I interviewed writer, artist and filmmaker Susana Medina winner of the Max Aub International Short Story Prize. Susana is a multi-lingual author and poet who has published several volumes of radical, experimental writing. Her work was featured in Best European Fiction, 2014. Susana has curated international art shows, translated for English PEN, Writers in Prison Programme, and has studied at DAMS , Bologna University, under Umberto Eco and Dario Fo. Susana is also a climate activist, taking action and appearing on stages for Extinction Rebellion UK, including the Edinburgh Fringe. Currently, she’s writing with Roc Sandford We Are the Asteroid, We Are the Dinosaurs, a dialogue about climate change and ecological collapse, which covers all the rebellions up to date.
Leslie: Looking back to childhood, what developed your creativity? How did it grow and develop?
Susana: Let’s say, as a child I was interested in doing things differently. My Czech grandmother sent dye for Easter eggs, and I’d use it to make purple spaghetti. There was a summer I decided it was cool to wear a colourful handkerchief around my ankle… I put lots of tangerines on my bedroom table and left them there for a long time, as I liked the visual effect. So, unknowingly, that was my first installation. There was a gorgeous abandoned mansion at the end of my street. And I’d invent horror stories for my friend, passing them off as true. I was always attracted and fascinated by what was different. Possibly, an impulse towards innovation motivated me to seek it out. Transforming things also interested me, translating one thing into another. I wanted to be either an astronaut or a vet.
I was brought up in Spain in a multilingual family, with a constant awareness of two other countries by comparison: Germany and England. It made me aware of the relativity of customs and ways of seeing the world. My German-Czech mother read me fairy tales from Hans Christian Anderson, which I loved. My parents gave me a strong sense of the social injustices facing the world. They were funny and good storytellers, and my Spanish grandmother, who only went to school for two months and learned to read and write in that short time, was a born performer, who sang and recited poetry for the family. I was good linguistically too, but at school there was no creative writing. I was really into art and, aged 11, won a regional prize for my mixed-media contribution: a poem and a drawing about homeless gypsies with their backs to the viewer and a child on a potty. The theme of the prize was hunger and the third world, but my work was about the gypsies who lived nearby. Let´s say, from an early age, I was interested in injustice and ‘the other’. Then, aged 14, we had creative writing assignments, and I got top marks for my stories, and was awarded a couple of literary prizes aged 16. So, these things lured me in a certain direction.
As a child, I had recurrent hypnagogic images as I was falling asleep, which filled me with a sense of wonder. I would see cartoon-like pictures of reality, with the black silhouettes becoming thicker and thicker until the blackness almost devoured the image.
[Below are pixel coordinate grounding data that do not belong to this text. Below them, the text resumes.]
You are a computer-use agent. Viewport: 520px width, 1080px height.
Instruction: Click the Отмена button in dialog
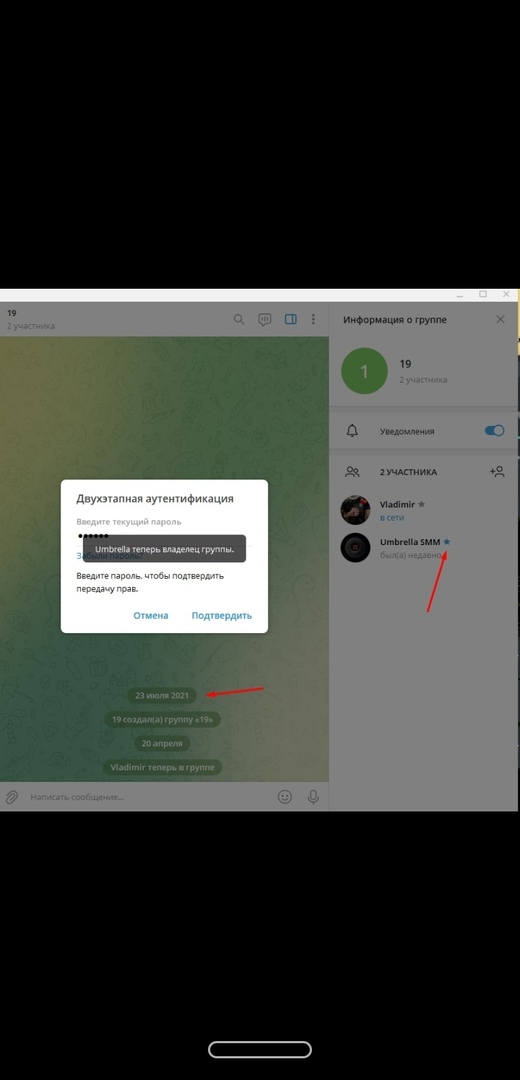coord(151,616)
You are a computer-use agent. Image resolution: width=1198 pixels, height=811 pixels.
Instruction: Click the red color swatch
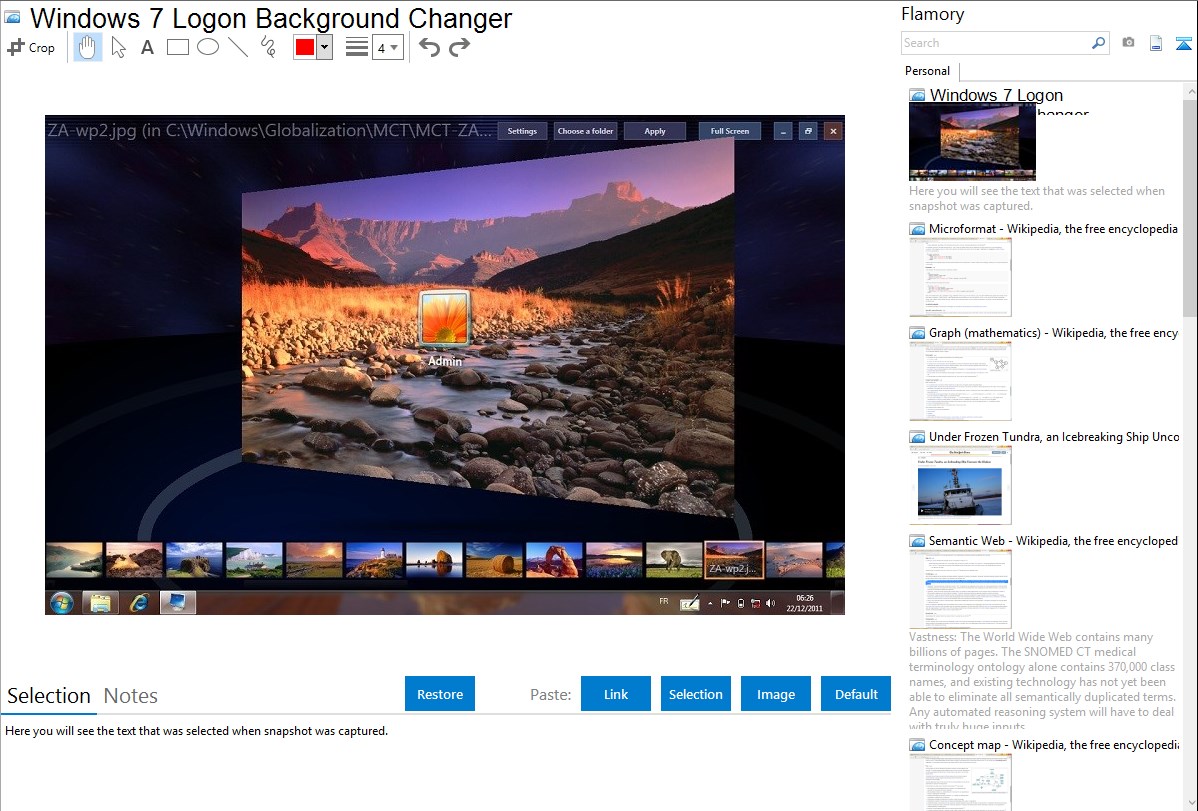pos(305,47)
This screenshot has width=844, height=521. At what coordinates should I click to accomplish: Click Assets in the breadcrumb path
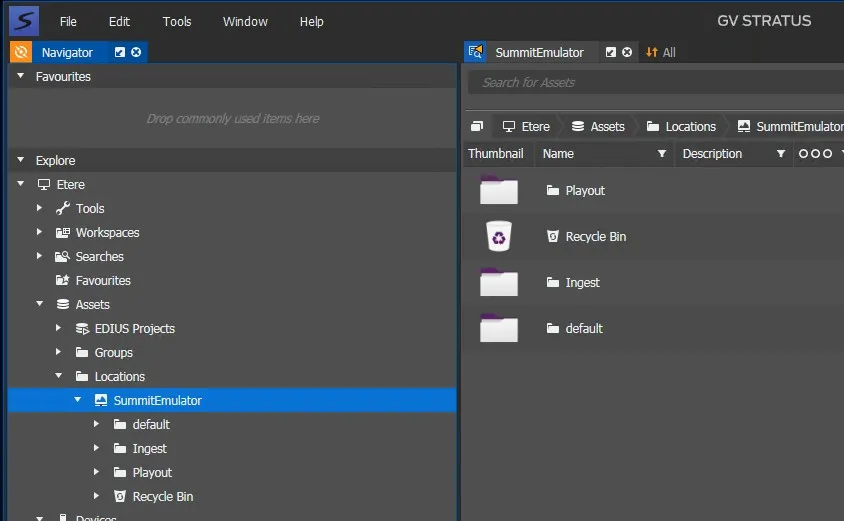pyautogui.click(x=607, y=127)
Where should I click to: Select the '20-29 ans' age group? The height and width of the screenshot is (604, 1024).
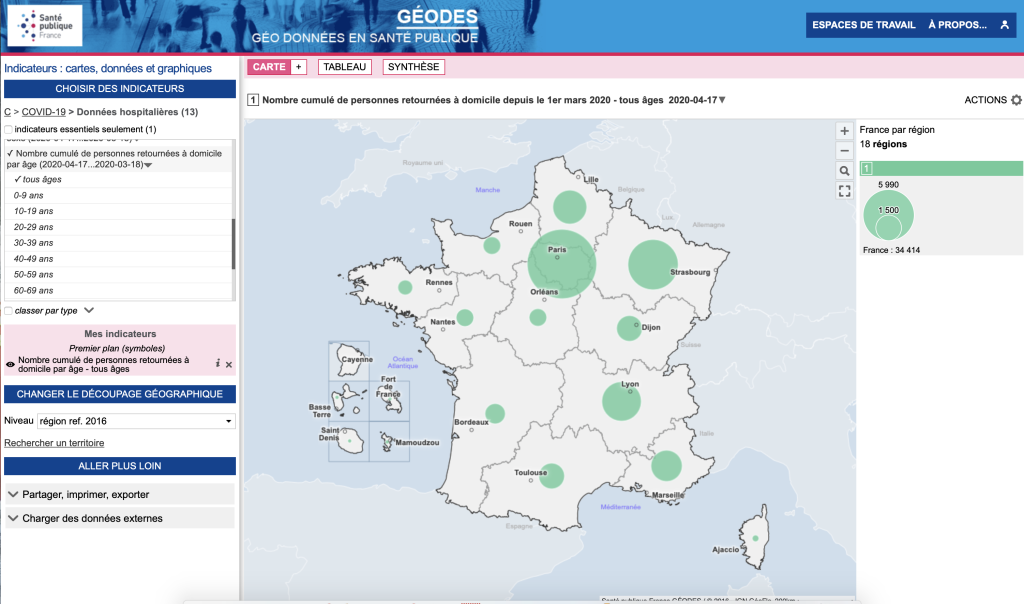[x=34, y=227]
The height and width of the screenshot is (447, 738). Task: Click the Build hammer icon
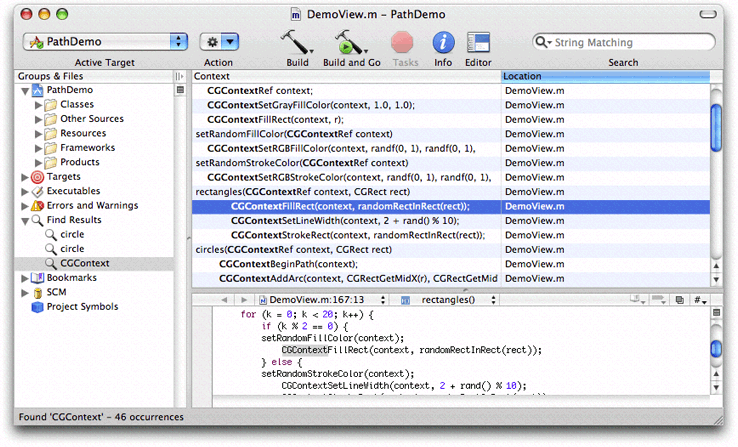coord(296,42)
And then, images of sublime light and lightness. So, heaviness and lightness, beauty and ugliness. This was so strange. It made me take an interest in the mind.
My mum’s chronic affliction is epilepsy. She’d have a fit or so a year, sometimes, less. Every so often, I looked after her. After a fit, she was unconscious and occasionally, she spoke in a mix of German, English and Spanish. It was like multilingual nonsense poetry. It was an encounter with something radically different, beyond the conscious mind. This made me realise there were other worlds that couldn’t be understood. My interest in the mind, neuroscience, surrealism, the irrational has its root here. It made me wonder, made me so curious. Also, when I looked after her, I realised going to school was non-essential.
Pippi Longstocking, the film series, was on Spanish TV for years. It was crucial for the development of my creativity and personality. It gave children freedom and independence of thought. This was Franco’s time. It was certainly empowering for little girls. It fostered other ways of being, embracing chaos and a rebellious spirit.
Reading Walt Whitman’s Leaves of Grass, who I’ve mentioned in a few interviews, made me into a writer. I was sixteen, I found it mind-blowing. To write a book and have such a transformative effect on the reader was something marvellous to do.
Leslie: How would you describe your creative personality today (and what you love to do…)?
Susana: Like many people, I see creativity as a general attitude to life that informs choices made or not made. Everyday life should be as creative as possible. Ideally, our rapport with others should be creative. I love transforming things, clothes, jewellery, things around the house. I’ve been upcycling since I was a child. It’s a challenge, to come up with an idea to improve on an existing object. It’s something I do spontaneously. I suppose it is relaxing and much more immediate than the long writing projects I tend to work on. I used to love cooking special dishes, though of late, I rarely do it. Too busy.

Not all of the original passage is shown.